Question: How was Cyrus Wheelock able to get a revolver into Carthage Jail to give to the Prophet Joseph on June 27, 1844?
Answer: Cyrus Hubbard Wheelock was born 28 February 1813 in Henderson, Jefferson, New York to Asa Wheelock and Lucy Hubbard.
Cyrus Wheelock was baptized a member of The Church of Jesus Christ of Latter-day Saints on September 1, 1839. Shortly afterward, he served as a missionary in Vermont. He had married and had two sons, both who died as babies. He and his wife had one more son in 1843.
In June 1844, Cyrus tried to convince Governor Thomas Ford of Illinois to release Joseph Smith, Jr. from Carthage Jail, but the Governor refused to listen. Cyrus was given a pass by the Governor enabling him to visit the men in the jail. The morning of June 27, 1844, being a little rainy, favored Cyrus wearing an overcoat, in the side pocket of which he was able to hide a six shooter. He passed the guard unmolested. During the visit, he slipped the revolver into Joseph’s pocket. It was the revolver the Prophet Joseph used when the mob attacked the jail later that day.

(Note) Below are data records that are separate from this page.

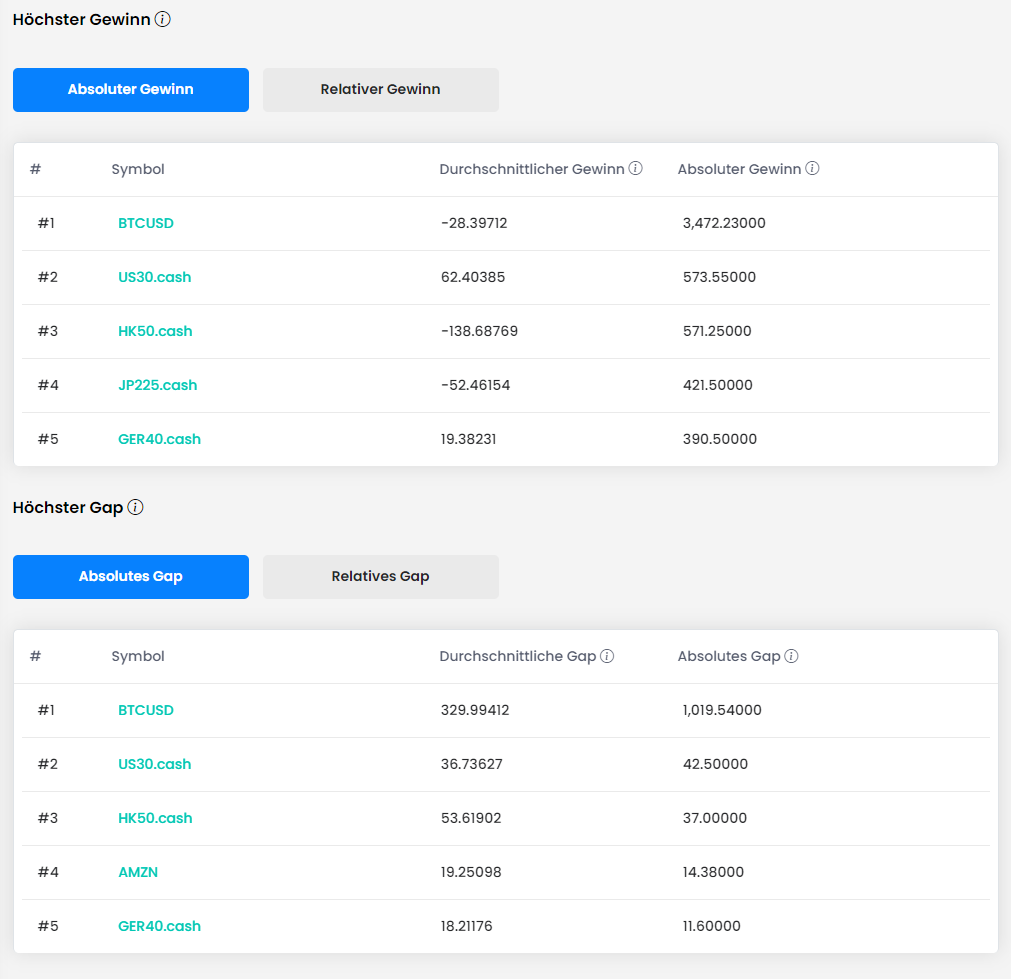1011x979 pixels.
Task: Open US30.cash in the Gap table
Action: coord(154,764)
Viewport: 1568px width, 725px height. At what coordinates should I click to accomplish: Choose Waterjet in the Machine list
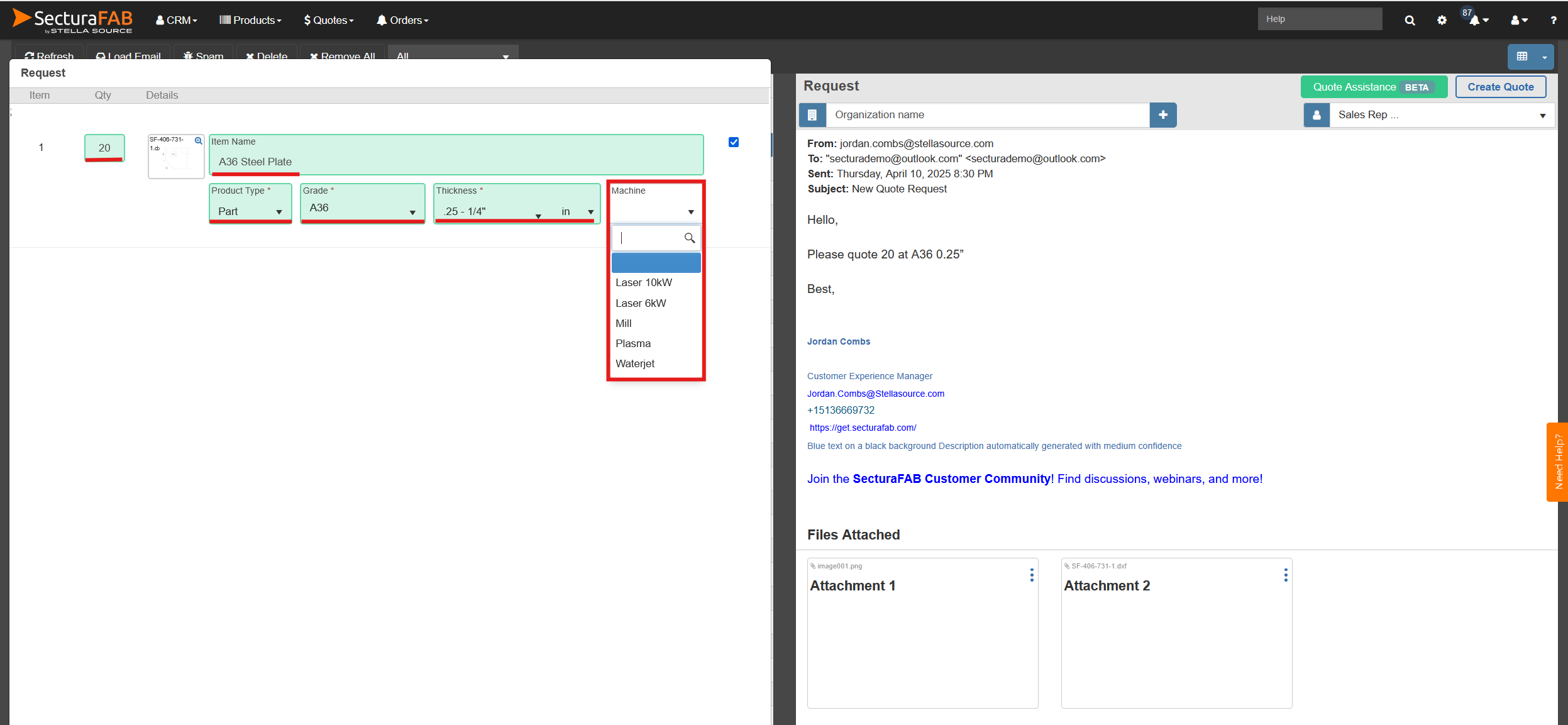coord(635,363)
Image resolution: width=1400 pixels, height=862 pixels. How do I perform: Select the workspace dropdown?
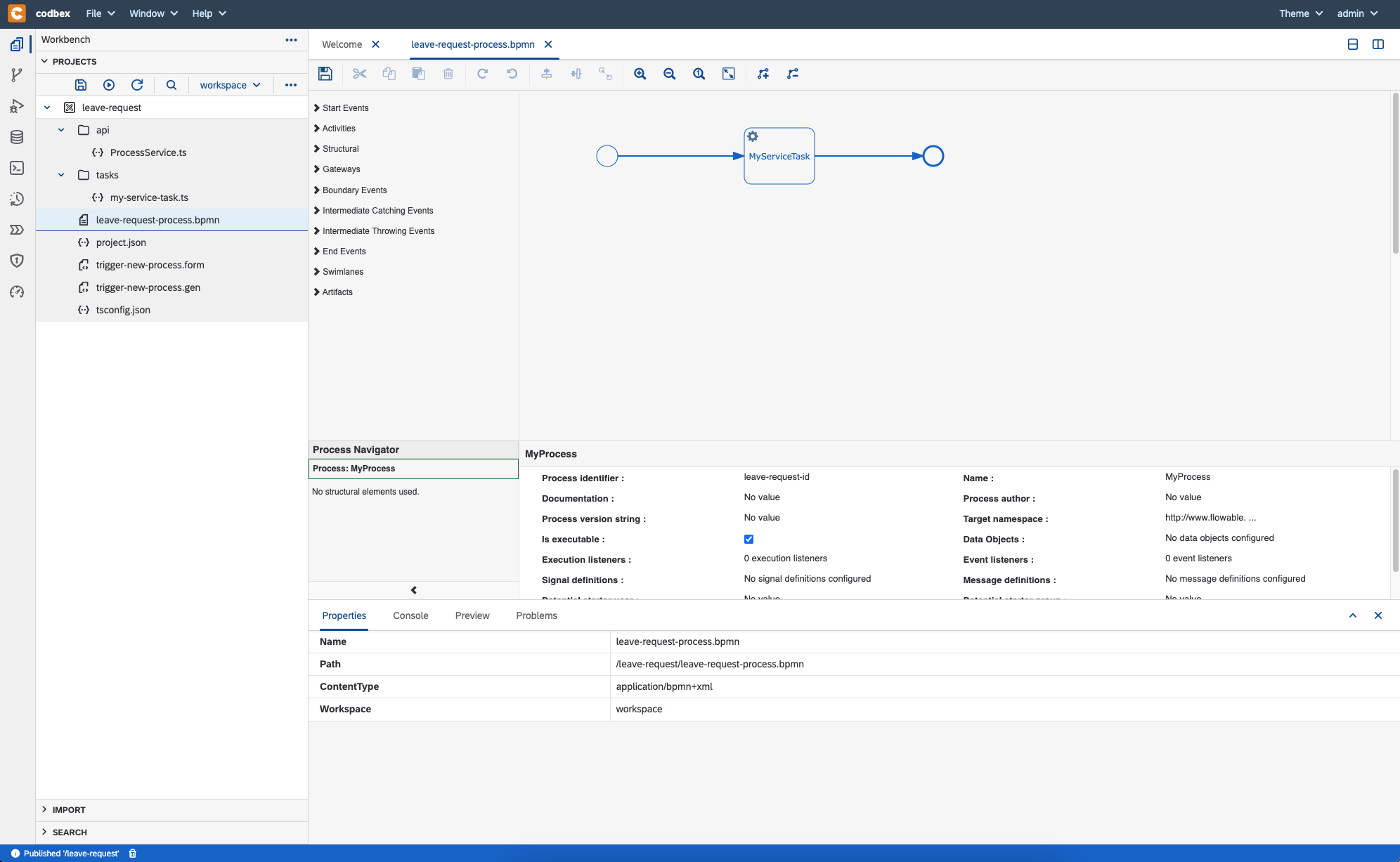coord(229,85)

When Cyrus left the Carthage Jail for the last time that day, the Prophet Joseph gave him a letter to take to his wife. He was also charged by the Prophet to request the commander of the Nauvoo Legion to avoid all military display and everything that would be likely to produce excitement, and also to use his influence with the members of the Church to remain perfectly calm and quiet during the events Joseph evidently knew were near at hand.
Cyrus served three missions to England. His first mission to England was in June 1846. It was a hard thing for him to leave his new wife he had married in January 1846 and head across the ocean. His wife died in May 1847 in Iowa while he was gone.
In June 1853, Cyrus was the captain of one of the pioneer companies that crossed the plains to Utah Territory. There were 400 individuals and 52 wagons in his company. They arrived in Utah the first of October 1853. In 1854, Cyrus became the president of the 37th Quorum of the Seventy. Cyrus then married again in Salt Lake, and was the father of fifteen children through his wives.
In 1856, Cyrus was coming back from his three-year mission in England when they came upon the handcart companies. He had been serving as a counselor to Franklin D. Richards. They helped get 3,000 Saints on to ships to emigrate to Utah. After they completed their duties in England, they headed back to America. In Omaha, Nebraska, President Richards was able to obtain a couple of light wagons and a few horses and mules, and he and the missionaries headed to Utah. On their way, they encountered the Martin and Willie Handcart Companies. They did what they could for them and then continued on to Salt Lake to report to Brigham Young about the companies still on the plains.
Cyrus then turned around and went back with the first rescue company, assigned by Brigham Young as a Chaplin. It was reported by one of the boys in the Martin Handcart Company that Cyrus pulled some of the handcarts by a rope fastened to his saddle. One time he had three little boys up on his saddle with him. One little boy slid off into the water as the horse leaped up the steep bank, but he said he “held on to the horses’ tail and came out all right.’ (Peter Howard McBride)
Cyrus settled in Mount Pleasant, Utah Territory. He wrote several hymns while living there, including Hymn #319, “Ye Elders of Israel.”
Cyrus was a gifted orator, and in 1878, he was made president of the Northern States Mission which then consisted of the states of Michigan, Wisconsin, Minnesota, Iowa and Illinois. Cyrus served as mission president for just over a year. Cyrus died on October 11, 1894 in Mount Pleasant, Sanpete County, Utah, and is buried in the Mount Pleasant City Cemetery.